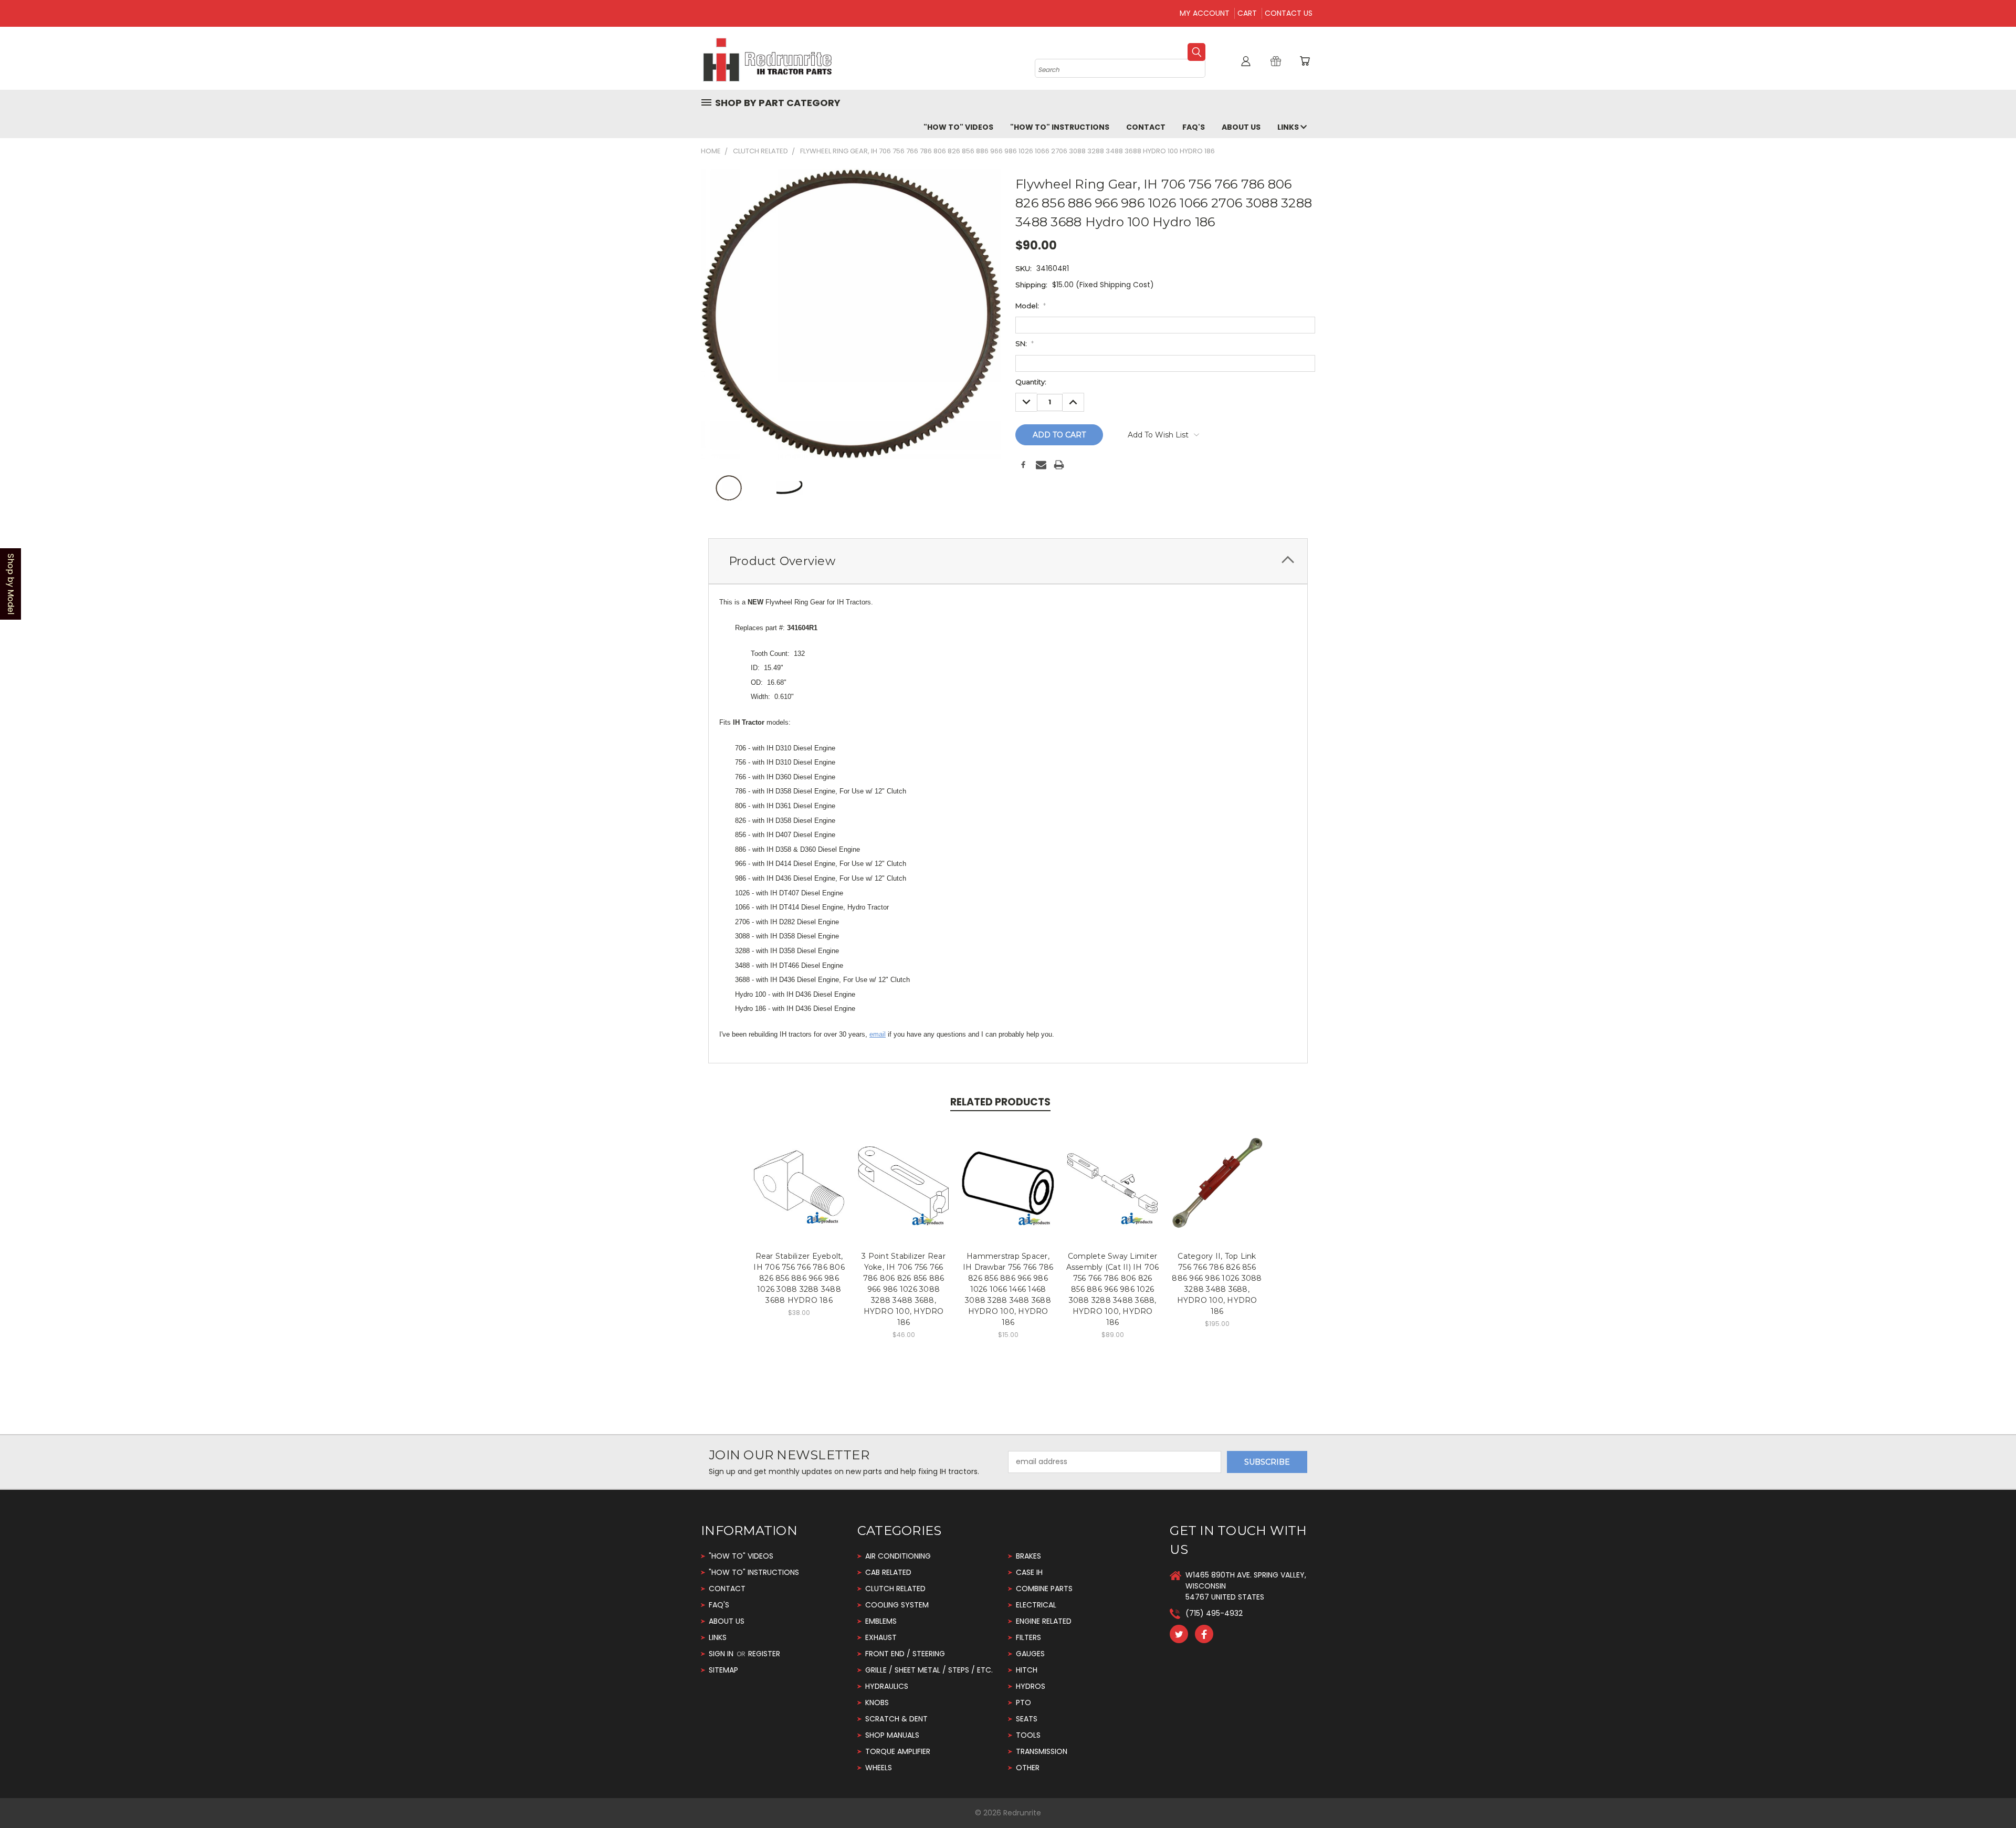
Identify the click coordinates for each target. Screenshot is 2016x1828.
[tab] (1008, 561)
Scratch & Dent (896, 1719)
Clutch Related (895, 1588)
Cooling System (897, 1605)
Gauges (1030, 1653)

##########

WORK TO BE COMPLETED –
Would you print the line containing "Scratch & Dent (896, 1719)" and every line after it up to the end of the listing above, exactly, and nothing else?

WORKED SOLUTION –
Scratch & Dent (896, 1719)
Clutch Related (895, 1588)
Cooling System (897, 1605)
Gauges (1030, 1653)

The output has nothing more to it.